**OBIETTIVO**
Scriva il seguito del testo sulla proposta di legge della Regione Toscana sugli appalti, riprendendo subito dopo la sua ultima frase.

Oggi | 14 marzo 2019 16:51

Legge sugli appalti, via libera dalla Giunta regionale

La Giunta regionale ha licenziato la nuova proposta di legge sugli appalti, frutto del protocollo con associazioni di categoria e sindacati firmato lo scorso gennaio. L'obiettivo dichiarato dalla Regione Toscana è quello di valorizzare lavoro e aziende ed evitare che una gara d'appalto si trasformi in una corsa al ribasso sui costi della manodopera, della sicurezza e tutela della salute, sulla qualità dell'opera e dei servizi messi a gara. «Un rischio ancora maggiore in periodi di crisi economica - afferma la Regione - con la beffa di mettere ai margini le imprese più corrette e più attente alla qualità del lavoro e ai diritti dei lavoratori».

Con la proposta di modifica della legge 38 del 2007 si introduce il Durc di congruità, ovvero l'inserimento nel documento di regolarità contributiva di una ulteriore verifica della congruità fra numero dei lavoratori dichiarati, importo dell'opera e versamenti contributivi per contrastare il lavoro sommerso ed irregolare: una sperimentazione che riguarda gli appalti sopra i 2 milioni di euro. Inoltre viene rafforzata la clausola sociale, introducendo criteri di premialità soprattutto per gli appalti di servizi; si rafforza, soprattutto per i servizi, l'obbligo di suddividere la gara d'appalto in lotti di dimensione adeguata, con premialità per raggruppamenti temporanei di piccole e micro imprese.

**Voci archiviate**
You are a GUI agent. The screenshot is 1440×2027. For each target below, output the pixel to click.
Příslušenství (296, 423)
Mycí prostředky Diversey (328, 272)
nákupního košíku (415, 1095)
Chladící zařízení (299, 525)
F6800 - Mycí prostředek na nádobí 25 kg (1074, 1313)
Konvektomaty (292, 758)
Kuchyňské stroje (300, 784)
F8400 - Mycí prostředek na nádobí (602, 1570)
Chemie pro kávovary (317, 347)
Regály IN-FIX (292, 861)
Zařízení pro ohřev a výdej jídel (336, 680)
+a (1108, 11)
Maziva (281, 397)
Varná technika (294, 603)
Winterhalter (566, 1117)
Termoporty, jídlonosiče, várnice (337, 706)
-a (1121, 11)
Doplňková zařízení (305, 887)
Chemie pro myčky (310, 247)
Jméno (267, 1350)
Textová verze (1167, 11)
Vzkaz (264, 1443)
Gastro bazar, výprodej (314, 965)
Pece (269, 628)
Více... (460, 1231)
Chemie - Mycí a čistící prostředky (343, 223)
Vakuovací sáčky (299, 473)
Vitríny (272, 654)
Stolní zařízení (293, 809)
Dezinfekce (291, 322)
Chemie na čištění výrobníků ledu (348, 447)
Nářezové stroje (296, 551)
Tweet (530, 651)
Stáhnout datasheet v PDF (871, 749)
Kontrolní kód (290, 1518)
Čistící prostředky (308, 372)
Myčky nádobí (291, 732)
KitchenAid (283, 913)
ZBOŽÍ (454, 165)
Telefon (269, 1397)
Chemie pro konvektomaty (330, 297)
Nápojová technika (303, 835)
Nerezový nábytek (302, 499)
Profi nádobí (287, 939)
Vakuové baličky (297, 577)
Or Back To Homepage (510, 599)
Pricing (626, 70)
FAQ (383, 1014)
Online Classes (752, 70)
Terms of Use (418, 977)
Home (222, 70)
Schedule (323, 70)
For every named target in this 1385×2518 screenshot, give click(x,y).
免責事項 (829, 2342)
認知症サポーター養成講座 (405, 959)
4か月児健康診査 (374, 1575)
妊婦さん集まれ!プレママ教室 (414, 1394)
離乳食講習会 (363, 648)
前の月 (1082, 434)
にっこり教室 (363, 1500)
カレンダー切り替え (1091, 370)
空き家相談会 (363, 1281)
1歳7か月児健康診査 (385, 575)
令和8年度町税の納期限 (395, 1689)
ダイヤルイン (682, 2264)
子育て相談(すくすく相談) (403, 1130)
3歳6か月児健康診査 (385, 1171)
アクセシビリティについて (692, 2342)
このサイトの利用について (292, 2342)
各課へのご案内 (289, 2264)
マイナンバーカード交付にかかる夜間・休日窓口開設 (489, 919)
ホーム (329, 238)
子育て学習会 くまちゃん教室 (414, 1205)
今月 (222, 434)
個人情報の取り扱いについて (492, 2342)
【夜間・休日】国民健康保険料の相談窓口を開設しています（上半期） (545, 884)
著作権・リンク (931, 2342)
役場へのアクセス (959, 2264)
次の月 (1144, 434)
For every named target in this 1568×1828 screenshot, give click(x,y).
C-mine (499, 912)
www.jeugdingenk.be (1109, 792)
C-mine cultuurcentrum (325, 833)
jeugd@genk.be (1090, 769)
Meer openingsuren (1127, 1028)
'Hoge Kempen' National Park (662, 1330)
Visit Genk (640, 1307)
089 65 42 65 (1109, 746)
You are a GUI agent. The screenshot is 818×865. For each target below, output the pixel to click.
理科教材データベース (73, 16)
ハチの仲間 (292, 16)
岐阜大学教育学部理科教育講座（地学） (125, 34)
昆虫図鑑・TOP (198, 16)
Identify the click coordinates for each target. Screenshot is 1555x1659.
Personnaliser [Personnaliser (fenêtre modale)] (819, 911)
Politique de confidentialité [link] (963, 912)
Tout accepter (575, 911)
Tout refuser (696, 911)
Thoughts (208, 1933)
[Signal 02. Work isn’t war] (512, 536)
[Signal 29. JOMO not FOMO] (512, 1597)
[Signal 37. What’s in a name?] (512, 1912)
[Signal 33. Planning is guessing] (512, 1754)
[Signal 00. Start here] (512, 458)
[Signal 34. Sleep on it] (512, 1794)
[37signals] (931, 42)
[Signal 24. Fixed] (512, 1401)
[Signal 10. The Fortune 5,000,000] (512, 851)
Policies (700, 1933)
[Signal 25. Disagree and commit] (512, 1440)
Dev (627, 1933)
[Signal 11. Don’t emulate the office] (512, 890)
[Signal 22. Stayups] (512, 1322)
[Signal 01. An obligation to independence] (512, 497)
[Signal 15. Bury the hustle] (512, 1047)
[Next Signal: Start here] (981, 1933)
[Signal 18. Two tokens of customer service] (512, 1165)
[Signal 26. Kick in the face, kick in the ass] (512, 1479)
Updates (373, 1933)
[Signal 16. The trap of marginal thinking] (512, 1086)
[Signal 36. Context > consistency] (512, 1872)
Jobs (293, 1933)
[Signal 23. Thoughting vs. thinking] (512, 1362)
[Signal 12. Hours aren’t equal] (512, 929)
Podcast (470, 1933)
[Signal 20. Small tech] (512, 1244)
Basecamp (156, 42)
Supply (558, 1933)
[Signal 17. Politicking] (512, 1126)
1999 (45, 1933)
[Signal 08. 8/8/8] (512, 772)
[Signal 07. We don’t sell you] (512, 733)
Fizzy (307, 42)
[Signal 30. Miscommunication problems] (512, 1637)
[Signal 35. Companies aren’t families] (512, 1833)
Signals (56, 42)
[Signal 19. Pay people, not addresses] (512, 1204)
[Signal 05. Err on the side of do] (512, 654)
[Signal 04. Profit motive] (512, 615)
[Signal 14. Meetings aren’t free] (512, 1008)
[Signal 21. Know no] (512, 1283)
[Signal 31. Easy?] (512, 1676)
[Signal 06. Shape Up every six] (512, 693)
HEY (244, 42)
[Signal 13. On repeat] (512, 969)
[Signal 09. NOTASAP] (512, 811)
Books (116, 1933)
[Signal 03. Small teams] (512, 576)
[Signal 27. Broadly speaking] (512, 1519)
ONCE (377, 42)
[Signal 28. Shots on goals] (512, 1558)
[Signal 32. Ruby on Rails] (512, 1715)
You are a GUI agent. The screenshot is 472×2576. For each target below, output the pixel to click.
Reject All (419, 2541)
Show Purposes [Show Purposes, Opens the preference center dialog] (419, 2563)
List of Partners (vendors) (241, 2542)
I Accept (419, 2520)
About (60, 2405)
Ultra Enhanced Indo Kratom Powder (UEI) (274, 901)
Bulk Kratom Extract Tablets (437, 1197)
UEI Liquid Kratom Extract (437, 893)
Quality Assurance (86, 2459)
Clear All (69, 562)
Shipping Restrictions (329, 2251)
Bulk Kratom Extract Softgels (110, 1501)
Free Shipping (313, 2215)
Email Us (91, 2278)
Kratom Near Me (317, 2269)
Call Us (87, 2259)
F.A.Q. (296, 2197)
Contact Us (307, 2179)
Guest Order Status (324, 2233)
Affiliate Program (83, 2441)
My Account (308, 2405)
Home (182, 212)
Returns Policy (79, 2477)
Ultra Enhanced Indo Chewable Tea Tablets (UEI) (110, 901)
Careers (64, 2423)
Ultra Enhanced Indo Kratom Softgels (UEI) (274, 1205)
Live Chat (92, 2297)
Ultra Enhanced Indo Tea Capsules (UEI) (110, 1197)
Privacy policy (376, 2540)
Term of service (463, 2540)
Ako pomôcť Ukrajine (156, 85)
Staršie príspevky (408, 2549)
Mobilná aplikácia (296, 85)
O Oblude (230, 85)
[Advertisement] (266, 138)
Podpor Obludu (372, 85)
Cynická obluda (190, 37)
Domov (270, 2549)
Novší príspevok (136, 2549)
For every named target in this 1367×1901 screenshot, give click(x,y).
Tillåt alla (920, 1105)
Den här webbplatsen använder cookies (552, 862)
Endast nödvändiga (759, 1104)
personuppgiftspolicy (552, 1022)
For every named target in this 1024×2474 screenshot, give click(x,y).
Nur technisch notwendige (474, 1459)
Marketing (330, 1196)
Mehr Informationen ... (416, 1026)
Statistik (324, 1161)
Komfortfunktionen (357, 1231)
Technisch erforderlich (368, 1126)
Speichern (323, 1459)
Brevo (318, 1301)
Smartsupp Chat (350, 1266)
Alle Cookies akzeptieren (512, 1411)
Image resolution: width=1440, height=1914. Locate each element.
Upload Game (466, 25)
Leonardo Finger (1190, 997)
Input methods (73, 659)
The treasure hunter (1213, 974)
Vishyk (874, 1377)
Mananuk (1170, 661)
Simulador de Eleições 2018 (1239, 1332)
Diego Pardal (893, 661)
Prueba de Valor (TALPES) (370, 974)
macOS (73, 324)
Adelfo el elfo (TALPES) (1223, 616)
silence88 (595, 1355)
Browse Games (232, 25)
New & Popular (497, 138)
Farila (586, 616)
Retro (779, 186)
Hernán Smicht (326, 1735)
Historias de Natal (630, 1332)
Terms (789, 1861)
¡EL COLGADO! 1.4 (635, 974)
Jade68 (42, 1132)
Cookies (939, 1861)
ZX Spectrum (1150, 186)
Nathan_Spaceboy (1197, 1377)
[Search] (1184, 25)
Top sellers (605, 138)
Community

**SPAZIO PER RISPONDERE**
Sul versante della legalità si rafforza il ruolo dell'Osservatorio regionale sugli appalti, che segnalerà eventuali anomalie rispetto alla media di gare analoghe. Si introduce il "patto di integrità", un documento che contiene una serie di obblighi che rafforzano comportamenti trasparenti e corretti sia per l'amministrazione che per gli operatori economici, la cui accettazione costituisce presupposto necessario per partecipare alle singole procedure di affidamento. Si garantisce con l'anonimato il dipendente che segnali l'esistenza di illeciti di cui sia venuto a conoscenza. Nel prezzario regionale si introduce, accanto a quelli territoriali, un ambito regionale.

Secondo le prime rilevazioni dell'Irpet, riportate dalla Regione, il 2018 risulta in linea con il precedente anno per quanto riguarda la spesa pubblica veicolata attraverso le gare per l'affidamento di lavori o per la fornitura di beni e servizi, che attiva circa il 5% del Pil. Il numero delle procedure di gara di importo superiore ai 40 mila euro è stato nel 2017 pari a 9.101, 887 in più rispetto al 2016. Nel 2017 sono state fatte 2.590 gare di appalto per lavori, 3.606 per servizi, 1.194 per forniture sanitarie, 1.711 per forniture non sanitarie, con importi messi a gara per 6,1 miliardi di euro complessivi. Per quanto riguarda i soli lavori pubblici, invece, nel 2018 i dati di Ance rivelano una ripresa dei bandi di gara fra i 5 e i 15 milioni di euro.